Enlightened investors knew better.  We’ve spent a considerable amount of time reviewing the financial science behind market efficiency, the dimensions of expected returns (such as the stock market, small cap, and value factors), the random ebbs and flows of a diversified portfolio compared to the S&P 500, as well as long-term historical returns data.  It was this last bit of wisdom — our knowledge of market history — that I suggested that we should lean on for how to proceed during those dark days a year ago.

In most historical bear market recoveries, it wasn’t the largest and most growth-oriented stocks that rebounded the fastest.  Traditionally, smaller and lower-priced value stocks came back much more quickly.  As I mentioned in client letters, this meant that we were even better positioned for an eventual recovery, and the cost of bailing out in the midst of the downturn would be even more costly for our portfolios — as I believed we would be at the front of the line when the inevitable recovery ensued.

What gave me this confidence?  We could look at all the examples dating back to the 1920s, but for the sake of brevity, let’s just review recent history…

Consider the first 12 months after the 2000-2002 tech stock collapse.  After a -40%+ decline in the three years to start the century, the large growth-oriented S&P 500 Index had a sharp rebound, gaining +35% beginning in early 2003.  But a Diversified Asset Class Stock Portfolio* that included the S&P 500 as well as US and international large and small cap valuestocks did much better; its +64.8% gain was almost +30% ahead of the S&P 500.  

What helped propel it’s returns the most?  US small value stocks, with an eye-popping gain of over +85%.  

Of course, the circumstances surrounding the 2000-2002 tech stock collapse were different from the banking and real estate crisis we lived through in 2008.  Investors who always believe “this time is different” might have assumed the stock recovery that began in early 2009 wouldn’t follow historical patterns.  Instead, those investors simply learned, again, why it is said the four most expensive words in the English language are “this time it’s different.”

For the 12 months beginning in March of 2009, the S&P 500 once again had impressive gains, appreciating over 53%.  But the Diversified Asset Class Stock Mix, which included many of the financial and energy stocks that had been hit hardest during the decline, fared much better.  Its return of +71.5% was even better than it’s early 2003 showing, and outperformed the S&P 500 by almost 20%.  That performance, once again, was helped most by US small cap value stocks, that produced a +83.6% return, almost identical to its performance in 2003 shown above.  

Different bear market, same pattern in the rebound — diversification wins and small cap value reigns supreme.

Which finally takes us to the recent record.  As you now know, after a breathtaking -34% decline on the S&P 500 in just 33 days beginning in mid February of 2020, stocks began what was possibly the most unexpected rebound in history (in terms of when it started) on March 23rd of last year.  What did the next 12 months look like in terms of the recovery?  This bear market was so different, the recovery seemingly so uncertain, who knew what could play out?  Again, if you knew market history, the answer isn’t a surprise.

The S&P 500 return over the last 12 months looks almost identical to the rebound it had in early 2009, gaining +56.4%.  Certainly, the large cap tech stocks — Facebook, Amazon, Apple, Microsoft, and Google — did well in the rebound and this helped push the large cap growth index to all-time highs.  But large cap growth stocks were the worst relative performer in the last year; US and international large and small cap value stocks did much better.  The Diversified Asset Class Stock Mix gained +74.5%, the best one-year recovery compared to any of the previous bear market rebounds this century, almost 18% better than the S&P 500.  

And once again, which asset class led the way?
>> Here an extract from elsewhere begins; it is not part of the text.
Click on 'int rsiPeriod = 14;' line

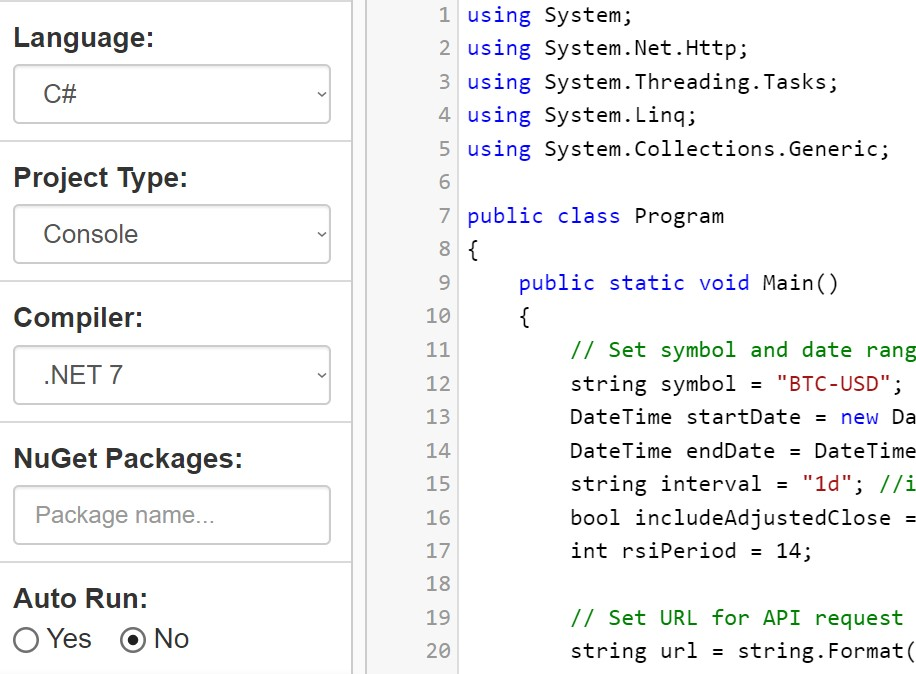click(x=691, y=551)
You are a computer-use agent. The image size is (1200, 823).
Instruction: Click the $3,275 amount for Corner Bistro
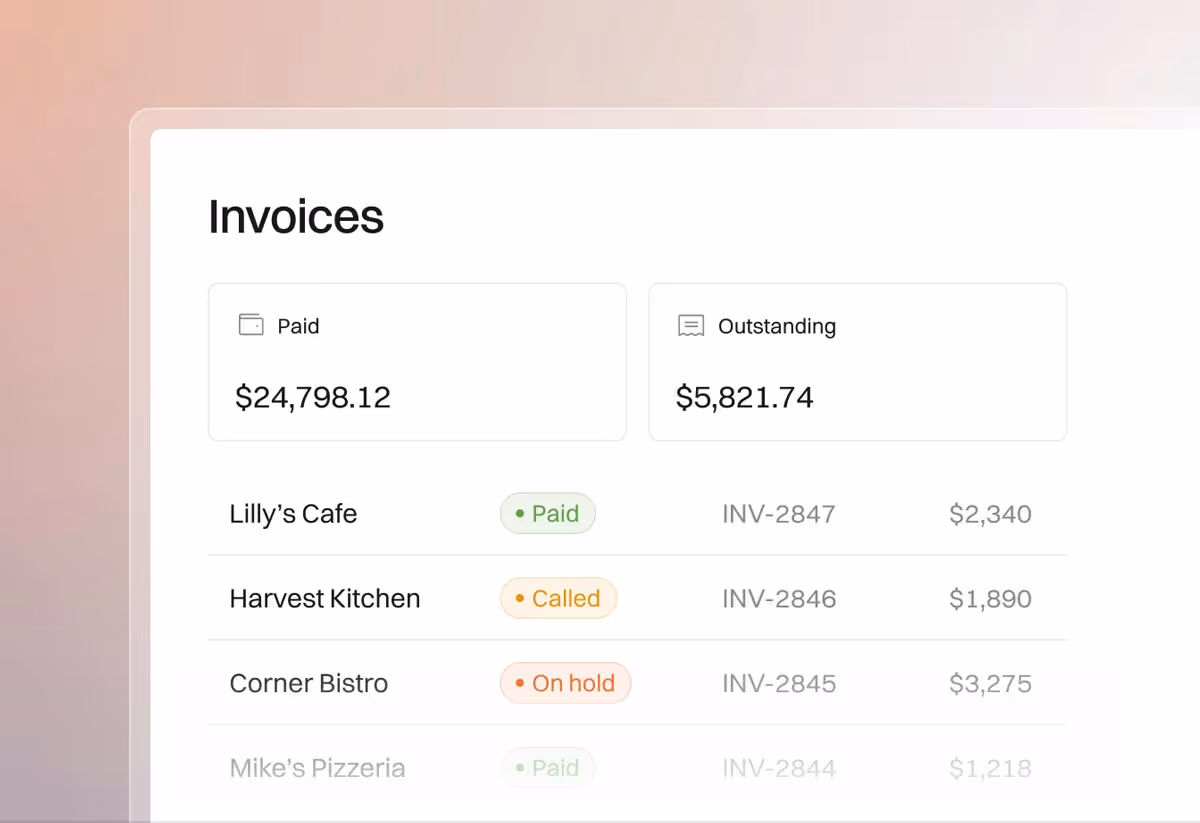click(x=991, y=683)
US small cap value, with an astonishing +112.1% return.  For every $1 you had the courage to keep in (or add more to by rebalancing out of large growth or short-term bonds) the DFA US Small Cap Value Fund (DFSVX) last year, you now have $2.11.  

Not too bad.

So we’ve seen that history provides us not just an excellent picture of what to expect in terms of long-term asset class returns, but also the pattern of those returns during bear market recoveries.  It’s true, the cause of the decline always seems to be different.  It will be next time as well.  But the market rebounds in much the same way each time.  The saying “Those who cannot remember the past are condemned to repeat it” is clearly appropriate for investors.

It should be noted, however, that not all small cap value strategies had the same success as our preferred DFA US Small Cap Value Fund.  Traditional index funds, like the Russell 2000 Value or the Vanguard Small Value Index, hold a more watered down basket of small cap value stocks.  They include many mid cap companies, and they lack a pure low-priced value stock focus — including many “blend” and even some “growth” stocks.  What’s more, they’re only updated once or twice a year, while DFA manages and rebalances their asset class funds on a daily basis.  The result?  When small cap and value stocks are outperforming, as they typically do, the deeper and more pure/consistent focus of the DFA US Small Value Fund should generate higher returns.  
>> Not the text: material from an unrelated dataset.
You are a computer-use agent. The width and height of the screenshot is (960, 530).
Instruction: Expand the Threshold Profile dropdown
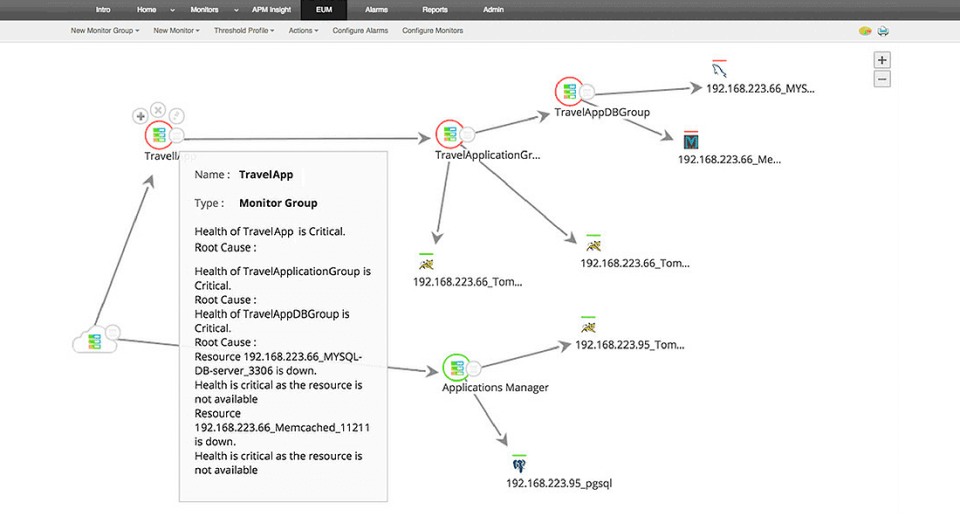pyautogui.click(x=244, y=31)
Was this the case recently?  If you’ve read this far you already know the answer — of course it was.

The Russell 2000 Value Index returned +97.1% in the last year, a strong return for sure.  But that was over 15% less than the DFA US Small Value Fund.  Not surprisingly, the Vanguard Small Cap Value Index, which is pegged to the CRSP US Small Cap Value Index, did even worse.  Vanguard’s value and small cap indexes are the least “style pure” of almost any on the market, holding a bevy of mid cap stocks and growth stocks in their “small cap” and “value” portfolios.  Vanguard’s funds are good for low expenses but fall short when it comes to portfolio design and implementation.  This shows up in the results — the Vanguard Small Value Index returned just +89.7% — a strong return in absolute terms, but a dismal showing compared to the DFA US Small Value Fund, trailing it by over 22%.

Think back to a year ago, what did you think the next 12 months would look like?  What did you think would happen?  If you were glued to CNBC or pouring over Wall Street Journal articles, you probably thought things would only get worse.  But if you understood market history, and trusted a core set of proven investment principles, you would have had greater reason for optimism.  
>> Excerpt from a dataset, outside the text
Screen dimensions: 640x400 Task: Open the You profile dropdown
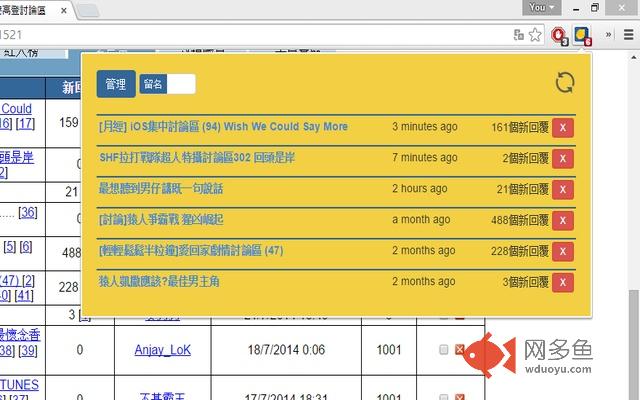pyautogui.click(x=538, y=7)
Historically, markets have rebounded from even their worst declines at a rate far quicker than anyone believes possible.  The only people who wind up losing money are the ones who sell out — trying to avoid greater losses — only to find out they’ve missed the upswing.  This loss is especially acute when you hold greater-than-market weights in higher returning small cap and value stocks, and especially inside DFA funds, as these are the asset classes that have tended to recover most quickly.

If you made it through the last year unscathed, you are to be congratulated.  It was anything but easy.  But if you didn’t, it might be time to invest in a greater understanding of how markets work, study the history of investment asset class and diversified portfolio returns, and consider a trusted financial partner/professional advisor who can design a plan that is appropriate for you long-term goals and help you stick with it when the going gets tough.  That way you’ll have someone who can answer the question: “What do you think will happen?”


Source of data: DFA ReturnsWeb

*Diversified Asset Class Mix = 21% DFA US Large Company (S&P 500) Fund, 21% DFA US Large Value Fund, 28% DFA US Small Value Fund, 18% DFA Int’l Value Fund, 12% DFA Int’l Small Value Fund, rebalanced annually.

Past performance is not a guarantee of future results. Index and mutual fund performance includes reinvestment of dividends and other earnings but does not reflect the deduction of investment advisory fees or other expenses except where noted. This content is provided for informational purposes and should not to be construed as an offer, solicitation, recommendation or endorsement of any particular security, products, or services.